How to configure SCA

ThreatLockDown agents include the appropriate policies for their particular operating system during installation. For the full list of officially supported policy files, see the table Available SCA policies. These policies are included with the ThreatLockDown server installation so that they can be easily enabled.

For a detailed description of the various configuration parameters of SCA, please check the SCA reference.

Enabling and disabling policies

By default, the ThreatLockDown agent runs scans for every policy (.yaml or .yml files) present in their ruleset folder:

  • Linux and Unix-based agents: /var/ossec/ruleset/sca.

  • Windows agents: C:\Program Files (x86)\ossec-agent\ruleset\sca.

  • macOS agents: /Library/Ossec/ruleset/sca.

Warning

The contents of the aforementioned default ruleset folders are neither kept across installations nor updates. Place them under an alternative folder if you wish to modify or add new policies.

To enable a policy file outside the ThreatLockDown agent installation folder, add the policy file path to the <sca> block in the ThreatLockDown agent configuration file. An example is shown below:

<sca>
  <policies>
    <policy><FULLPATH_TO_CUSTOM_SCA_POLICY_FILE></policy>
  </policies>
</sca>

You can also specify a relative path to the ThreatLockDown installation directory:

<sca>
  <policies>
    <policy>etc/shared/<CUSTOM_SCA_POLICY_FILE></policy>
  </policies>
</sca>

There are two ways to disable policies on the ThreatLockDown agent. The simplest one is renaming the policy file by adding .disabled (or anything different from .yaml or .yml) after their YAML extension.
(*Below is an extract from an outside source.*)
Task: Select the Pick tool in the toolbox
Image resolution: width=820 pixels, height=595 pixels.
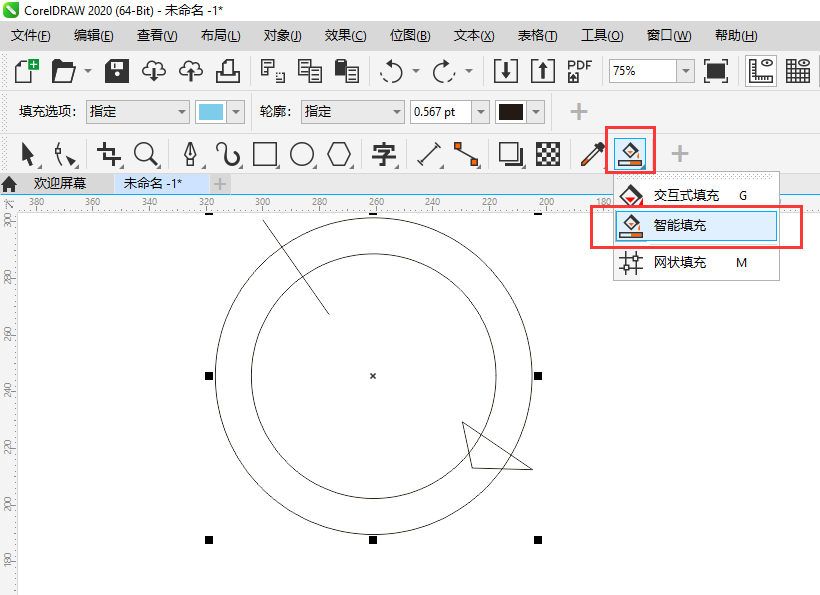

The second is to disable them from the ThreatLockDown agent ossec.conf file by adding a line such as the following to the <policy> section of the SCA module:

<sca>
  <policies>
    <policy enabled="no">etc/shared/<POLICY_FILE_TO_DISABLE></policy>
  </policies>
</sca>

How to share policy files and configuration with the ThreatLockDown agents

As described in the centralized configuration section, the ThreatLockDown manager can push files and configurations to connected ThreatLockDown agents.

You can enable this feature to push policy files to the ThreatLockDown agents in defined groups. By default, every ThreatLockDown agent belongs to the default group, which is used here as an example:

  1. On the ThreatLockDown agent, edit the local_internal_options.conf file to allow the execution of commands in SCA policies sent from the ThreatLockDown server:

    # echo "sca.remote_commands=1" >> /var/ossec/etc/local_internal_options.conf
    

    Note

    By enabling remote command execution, the ThreatLockDown server gains the ability to execute commands on the monitored endpoint. Remote commands are disabled by default as a security measure, which helps reduce the attack surface in case the ThreatLockDown server is compromised.

    You do not need to enable remote commands if you add the policy files to each agent without using the ThreatLockDown server to push them. For example, you can manually create the policy file directly on the monitored endpoint, or use scp to copy the policy file to the monitored endpoint.

  2. On the ThreatLockDown server, place a new policy file in the /var/ossec/etc/shared/default folder and change its ownership. Replace <NEW_POLICY_FILE> with your policy name.

    # chown wazuh:wazuh /var/ossec/etc/shared/default/<NEW_POLICY_FILE>
    
  3. Add the following configuration block to the ThreatLockDown server /var/ossec/etc/shared/default/agent.conf file to configure the new policy file in the ThreatLockDown agent:

    <agent_config>
      <!-- Shared agent configuration here -->
      <sca>
        <policies>
            <policy>etc/shared/<NEW_POLICY_FILE></policy>
        </policies>
      </sca>
    </agent_config>
    

    All files remotely pushed from the ThreatLockDown server are saved in the /<WAZUH_HOME_DIRECTORY>/etc/shared/ directory on the agent endpoints regardless of the group they belong to. We specify the relative file path of the policy in the configuration because the full file path could differ depending on the operating system of the monitored endpoint.

The new <sca> block in the ThreatLockDown server /var/ossec/etc/shared/default/agent.conf file is merged with the <sca> block on the ThreatLockDown agent side, and the new configuration is added.